* Exercise input *
————

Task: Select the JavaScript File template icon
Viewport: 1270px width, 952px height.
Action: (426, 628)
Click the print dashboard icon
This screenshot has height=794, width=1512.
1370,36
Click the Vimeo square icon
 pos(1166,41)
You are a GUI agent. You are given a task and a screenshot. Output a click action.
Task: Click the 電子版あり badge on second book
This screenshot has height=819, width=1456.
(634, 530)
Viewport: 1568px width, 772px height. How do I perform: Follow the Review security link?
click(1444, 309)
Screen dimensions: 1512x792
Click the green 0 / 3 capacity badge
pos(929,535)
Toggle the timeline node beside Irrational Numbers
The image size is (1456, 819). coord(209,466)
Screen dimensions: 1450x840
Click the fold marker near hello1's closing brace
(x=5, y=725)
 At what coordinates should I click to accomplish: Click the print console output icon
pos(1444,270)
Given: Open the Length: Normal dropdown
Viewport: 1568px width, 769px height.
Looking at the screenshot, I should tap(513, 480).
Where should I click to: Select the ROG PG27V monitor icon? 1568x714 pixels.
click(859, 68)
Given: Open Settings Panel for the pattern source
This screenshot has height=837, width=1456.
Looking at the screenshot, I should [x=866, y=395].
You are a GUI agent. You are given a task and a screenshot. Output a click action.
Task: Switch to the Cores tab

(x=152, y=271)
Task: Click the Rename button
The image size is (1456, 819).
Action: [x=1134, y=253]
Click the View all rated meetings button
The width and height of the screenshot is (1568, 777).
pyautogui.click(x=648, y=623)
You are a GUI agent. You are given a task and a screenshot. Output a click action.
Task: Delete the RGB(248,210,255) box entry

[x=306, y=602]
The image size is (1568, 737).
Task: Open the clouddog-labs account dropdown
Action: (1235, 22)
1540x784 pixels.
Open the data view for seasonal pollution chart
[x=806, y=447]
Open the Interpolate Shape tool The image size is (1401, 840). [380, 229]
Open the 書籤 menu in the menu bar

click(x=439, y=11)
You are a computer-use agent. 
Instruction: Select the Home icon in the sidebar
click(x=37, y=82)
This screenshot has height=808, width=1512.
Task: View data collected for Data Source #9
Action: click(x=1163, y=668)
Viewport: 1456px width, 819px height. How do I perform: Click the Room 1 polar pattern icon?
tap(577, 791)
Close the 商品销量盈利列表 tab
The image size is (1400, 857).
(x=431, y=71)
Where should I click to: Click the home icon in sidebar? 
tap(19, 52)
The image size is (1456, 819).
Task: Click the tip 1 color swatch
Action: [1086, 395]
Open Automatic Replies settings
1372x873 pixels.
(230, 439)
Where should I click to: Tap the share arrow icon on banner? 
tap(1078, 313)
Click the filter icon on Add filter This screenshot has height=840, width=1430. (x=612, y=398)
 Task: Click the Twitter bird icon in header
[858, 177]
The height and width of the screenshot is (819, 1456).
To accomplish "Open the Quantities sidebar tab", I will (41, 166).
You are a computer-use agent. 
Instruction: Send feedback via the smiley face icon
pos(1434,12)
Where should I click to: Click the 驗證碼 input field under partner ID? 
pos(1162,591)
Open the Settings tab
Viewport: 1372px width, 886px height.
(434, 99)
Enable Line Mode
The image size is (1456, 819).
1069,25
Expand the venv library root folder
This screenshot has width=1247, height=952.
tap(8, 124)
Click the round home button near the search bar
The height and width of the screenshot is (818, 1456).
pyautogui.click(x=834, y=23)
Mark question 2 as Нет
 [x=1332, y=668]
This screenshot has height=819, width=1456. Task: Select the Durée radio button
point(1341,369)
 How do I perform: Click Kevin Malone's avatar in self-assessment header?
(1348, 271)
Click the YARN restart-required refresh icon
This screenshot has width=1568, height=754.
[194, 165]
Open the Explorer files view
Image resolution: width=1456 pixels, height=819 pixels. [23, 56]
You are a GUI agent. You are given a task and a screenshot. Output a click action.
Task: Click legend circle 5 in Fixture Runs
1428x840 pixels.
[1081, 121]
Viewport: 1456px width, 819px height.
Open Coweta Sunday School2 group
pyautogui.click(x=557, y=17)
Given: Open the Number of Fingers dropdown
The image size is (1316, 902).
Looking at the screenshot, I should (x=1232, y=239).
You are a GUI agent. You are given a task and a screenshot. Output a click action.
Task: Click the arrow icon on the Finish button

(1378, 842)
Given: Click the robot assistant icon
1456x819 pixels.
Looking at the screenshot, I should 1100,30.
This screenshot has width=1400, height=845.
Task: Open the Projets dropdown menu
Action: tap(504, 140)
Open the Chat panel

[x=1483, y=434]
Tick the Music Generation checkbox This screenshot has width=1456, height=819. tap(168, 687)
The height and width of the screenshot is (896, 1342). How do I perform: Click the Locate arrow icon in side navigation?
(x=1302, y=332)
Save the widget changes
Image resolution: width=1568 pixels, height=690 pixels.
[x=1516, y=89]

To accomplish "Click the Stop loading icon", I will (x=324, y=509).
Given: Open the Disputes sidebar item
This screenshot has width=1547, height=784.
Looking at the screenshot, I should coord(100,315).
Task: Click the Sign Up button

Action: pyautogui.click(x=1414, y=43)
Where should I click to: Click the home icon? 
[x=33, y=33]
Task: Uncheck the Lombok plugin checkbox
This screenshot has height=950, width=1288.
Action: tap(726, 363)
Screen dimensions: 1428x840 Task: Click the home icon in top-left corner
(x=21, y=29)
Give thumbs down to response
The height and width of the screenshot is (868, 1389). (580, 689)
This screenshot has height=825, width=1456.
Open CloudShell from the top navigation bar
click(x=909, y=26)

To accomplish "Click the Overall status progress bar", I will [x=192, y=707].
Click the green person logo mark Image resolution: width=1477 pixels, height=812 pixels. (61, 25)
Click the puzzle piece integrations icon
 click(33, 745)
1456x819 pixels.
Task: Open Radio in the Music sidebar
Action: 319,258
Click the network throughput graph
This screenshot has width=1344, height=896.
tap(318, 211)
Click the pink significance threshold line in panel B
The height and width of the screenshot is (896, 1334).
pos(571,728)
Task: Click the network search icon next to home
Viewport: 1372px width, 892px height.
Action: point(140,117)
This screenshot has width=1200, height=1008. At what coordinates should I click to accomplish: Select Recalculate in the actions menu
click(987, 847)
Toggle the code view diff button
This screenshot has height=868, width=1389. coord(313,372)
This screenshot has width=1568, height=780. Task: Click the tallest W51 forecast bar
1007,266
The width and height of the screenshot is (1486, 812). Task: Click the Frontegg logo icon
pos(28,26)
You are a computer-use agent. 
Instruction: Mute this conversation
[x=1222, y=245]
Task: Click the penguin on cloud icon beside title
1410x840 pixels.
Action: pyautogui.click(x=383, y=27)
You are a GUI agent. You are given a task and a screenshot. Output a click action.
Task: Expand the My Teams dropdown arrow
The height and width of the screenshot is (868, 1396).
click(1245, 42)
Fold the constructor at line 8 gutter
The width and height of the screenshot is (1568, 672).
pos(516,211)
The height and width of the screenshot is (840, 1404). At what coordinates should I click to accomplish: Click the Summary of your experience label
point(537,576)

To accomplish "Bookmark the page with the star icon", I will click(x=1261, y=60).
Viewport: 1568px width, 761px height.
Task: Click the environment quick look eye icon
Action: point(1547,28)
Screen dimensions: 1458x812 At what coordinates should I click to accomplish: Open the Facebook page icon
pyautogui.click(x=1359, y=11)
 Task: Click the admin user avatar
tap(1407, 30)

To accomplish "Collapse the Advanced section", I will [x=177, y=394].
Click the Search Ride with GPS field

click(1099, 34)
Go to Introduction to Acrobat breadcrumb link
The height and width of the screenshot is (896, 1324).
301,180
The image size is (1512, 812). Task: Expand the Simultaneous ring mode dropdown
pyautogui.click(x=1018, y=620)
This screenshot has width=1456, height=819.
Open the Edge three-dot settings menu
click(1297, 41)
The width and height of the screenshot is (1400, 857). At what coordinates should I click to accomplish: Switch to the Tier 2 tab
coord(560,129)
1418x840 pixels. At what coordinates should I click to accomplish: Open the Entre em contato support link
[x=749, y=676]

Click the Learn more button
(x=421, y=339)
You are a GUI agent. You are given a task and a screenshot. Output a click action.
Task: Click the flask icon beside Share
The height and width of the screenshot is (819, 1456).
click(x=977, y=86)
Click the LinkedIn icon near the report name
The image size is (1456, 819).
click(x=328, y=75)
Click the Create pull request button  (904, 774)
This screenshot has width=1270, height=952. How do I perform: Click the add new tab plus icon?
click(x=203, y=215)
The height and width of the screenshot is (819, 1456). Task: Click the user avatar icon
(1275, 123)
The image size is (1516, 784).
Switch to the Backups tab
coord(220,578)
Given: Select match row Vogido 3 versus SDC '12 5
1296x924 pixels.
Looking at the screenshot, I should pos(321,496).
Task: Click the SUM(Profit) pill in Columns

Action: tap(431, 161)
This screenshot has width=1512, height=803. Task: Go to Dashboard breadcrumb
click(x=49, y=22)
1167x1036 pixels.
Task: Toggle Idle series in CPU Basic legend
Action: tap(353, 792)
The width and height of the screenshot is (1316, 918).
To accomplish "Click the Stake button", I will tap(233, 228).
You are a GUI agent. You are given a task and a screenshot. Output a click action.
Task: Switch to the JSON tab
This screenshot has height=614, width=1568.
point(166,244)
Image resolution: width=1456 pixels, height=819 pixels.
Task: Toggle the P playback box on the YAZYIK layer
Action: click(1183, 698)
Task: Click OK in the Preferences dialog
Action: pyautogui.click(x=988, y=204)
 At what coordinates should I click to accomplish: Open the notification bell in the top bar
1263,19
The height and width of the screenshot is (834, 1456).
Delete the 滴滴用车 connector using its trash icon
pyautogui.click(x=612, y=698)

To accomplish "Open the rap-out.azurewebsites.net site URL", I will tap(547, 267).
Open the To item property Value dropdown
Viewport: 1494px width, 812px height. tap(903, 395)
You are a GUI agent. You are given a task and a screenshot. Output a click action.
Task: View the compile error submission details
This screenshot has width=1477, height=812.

————

* Problem *
Starting at the top of the listing above, repeat every line exactly until the line that contains "Screen dimensions: 1450x840" has been repeated too.

* Finished task *
Task: Select the JavaScript File template icon
Viewport: 1270px width, 952px height.
Action: (426, 628)
Click the print dashboard icon
This screenshot has height=794, width=1512.
1370,36
Click the Vimeo square icon
 pos(1166,41)
You are a GUI agent. You are given a task and a screenshot. Output a click action.
Task: Click the 電子版あり badge on second book
This screenshot has height=819, width=1456.
(634, 530)
Viewport: 1568px width, 772px height. How do I perform: Follow the Review security link?
click(1444, 309)
Screen dimensions: 1512x792
Click the green 0 / 3 capacity badge
pos(929,535)
Toggle the timeline node beside Irrational Numbers
The image size is (1456, 819). coord(209,466)
Screen dimensions: 1450x840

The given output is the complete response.